▸ Information given
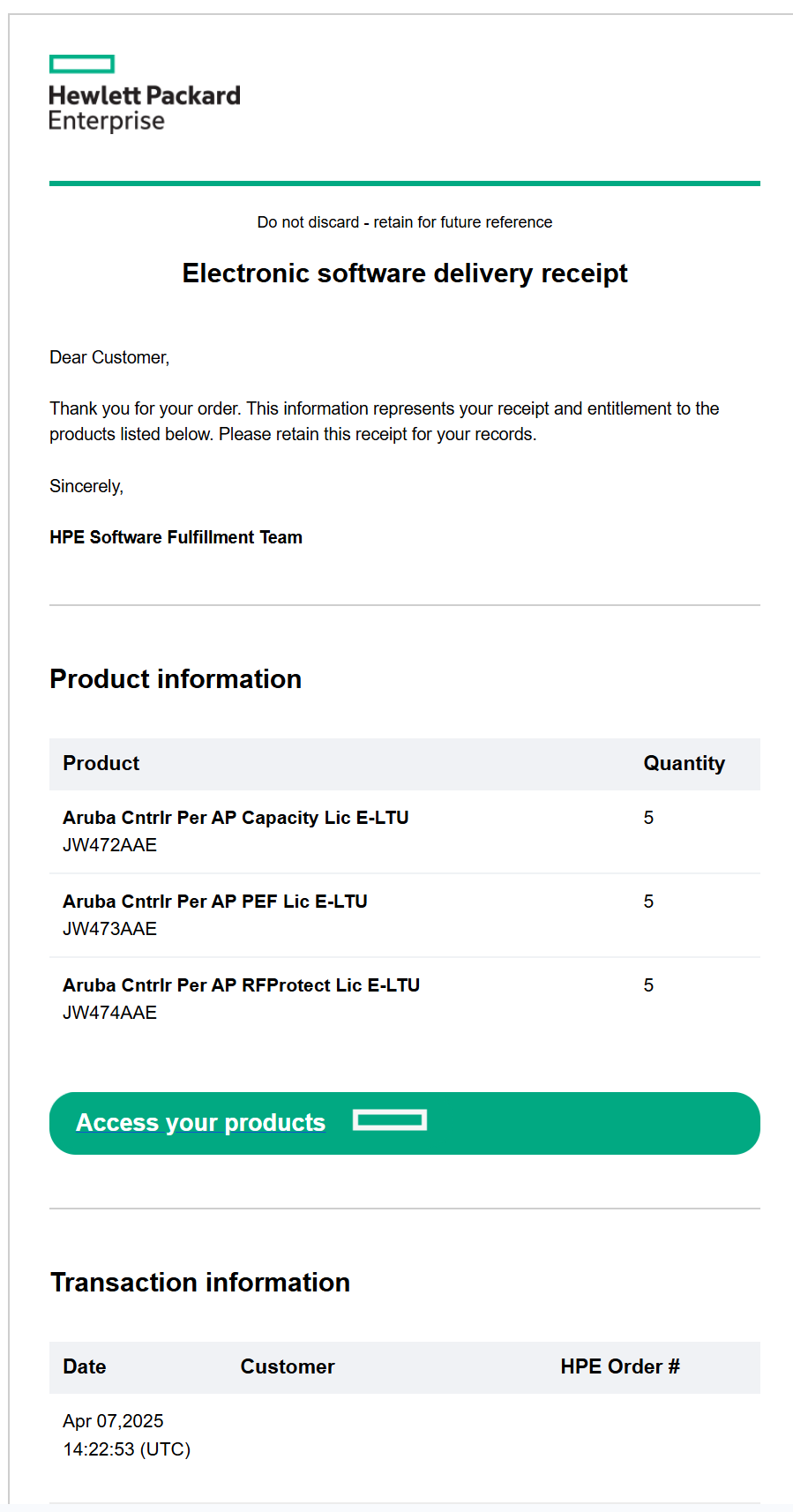Click the Hewlett Packard Enterprise logo
Viewport: 793px width, 1512px height.
(x=145, y=94)
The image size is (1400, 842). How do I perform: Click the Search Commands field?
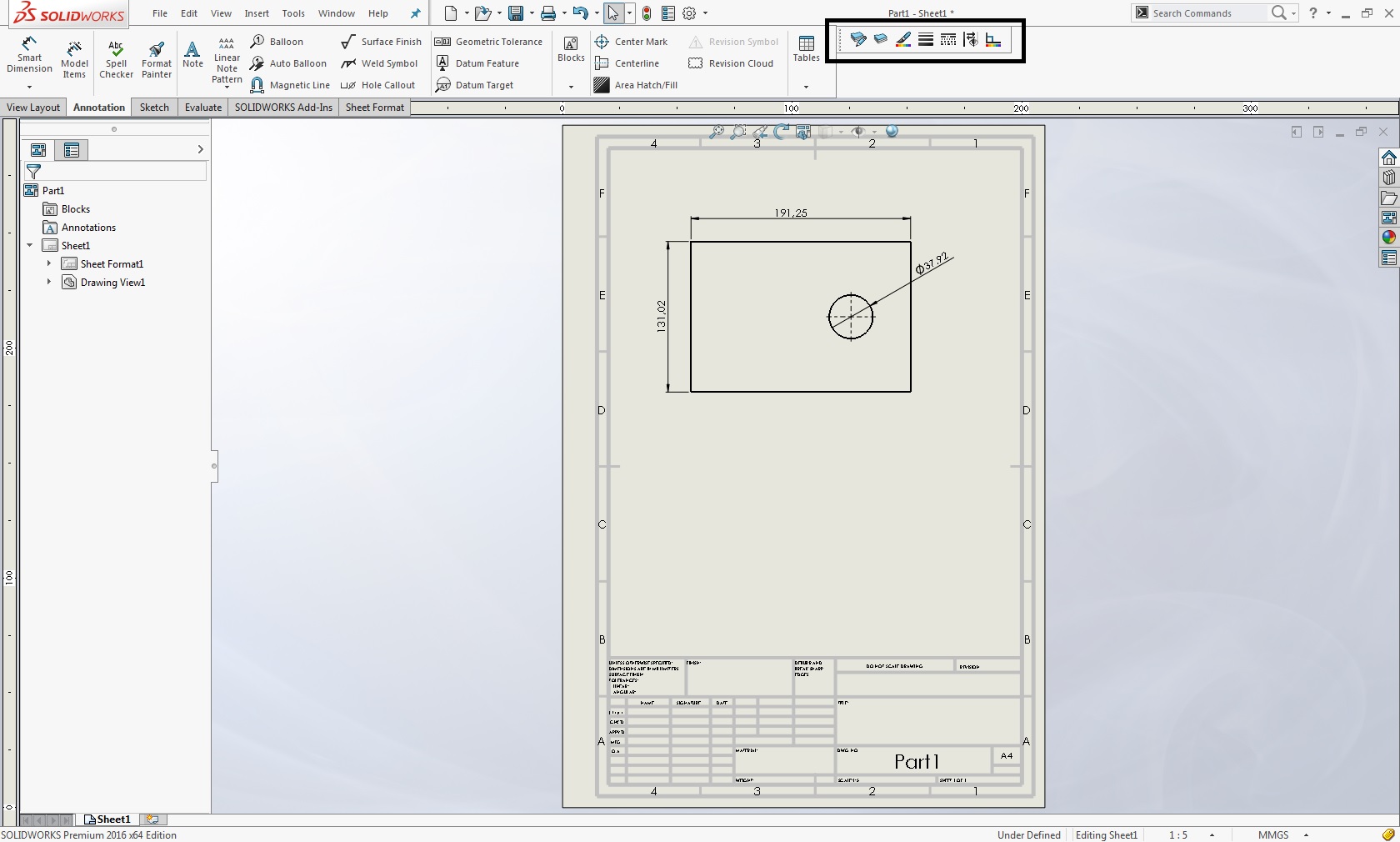1208,13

▸ Task to complete
Quote exactly, and only, the lines from the line containing "The image size" through the final line of the records above, both included, omitting any pictures.

▸ Exercise answer
The image size is (1400, 842). How do I perform: Click the Search Commands field?
1208,13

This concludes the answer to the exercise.